Paul turned back to the webcam with a big grin on his face.
“‘A long time ago in a galaxy far far away…’”he said
soothingly to Daneel in a soft voice.
• • • •
“You want to do
what
?” Capie moaned, with a slow
disbelieving shake of her head, both bewildered and alarmed. “You want to move?
To
Australia
?! Why on Earth do you want to do
that
?”
Paul flinched, surprised and disturbed by her reaction. He hadn’t
anticipated such a response!
They were in the garage, ‘cleaning’ up. This consisted mainly
of opening portals to the nearest landfill site in California, levitating the
item or items in question and shoveling them through. Except for the test
equipment, there was very few items left that they wanted to keep. Daneel, now
a ‘crawler,’ was sitting in his monitor screen on the workbench. He had been
playing with a virtual multi-colored ball. But now he was pouting and on the
verge of crying, upset by Capie’s outburst.
“Dear, we need to build a spacecraft next,” Paul reluctantly
and weakly replied, edging away from her a bit. “It’s the next step—”
“Fine,” she replied in a tired monotone voice. “I think it’s
too early to do that yet. Daneel is only, what, a year old now? You don’t know
if you can give him magical powers yet and it’s way too early to try it on him.
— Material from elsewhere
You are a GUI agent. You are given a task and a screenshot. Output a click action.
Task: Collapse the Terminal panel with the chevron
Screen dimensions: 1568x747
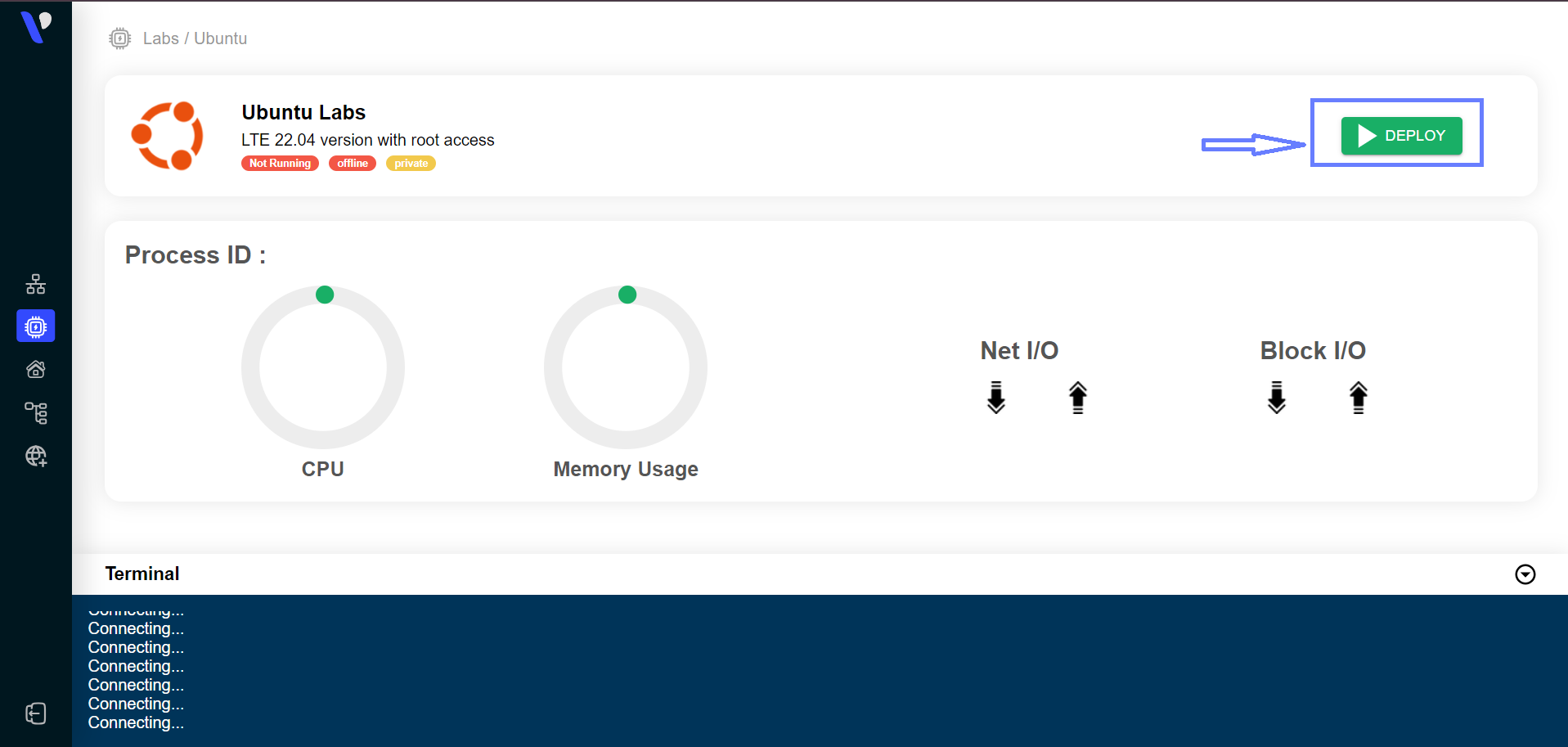(1525, 574)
I thought you were going to make sure you could do that before we go to Mars.”
“He has all the same mental processes a human has—” Paul
muttered.
“But you don’t really know if it will work or not, right?”
“No, I don’t know,” he conceded, biting his lip. “Look,
dear, I promise that we won’t go to Mars until we do know. And I won’t make
Daneel a wizard until he’s old enough. But at the rate he is growing up, that
will only take a month or two. In the meantime, I need to start building the
ship. It’ll take that long or maybe longer—”
“Then why can’t you build it
here
!” she lamented, trying
her best to sound reasonable. “In California. There’s way more stuff here to
build a spaceship with than in Australia.”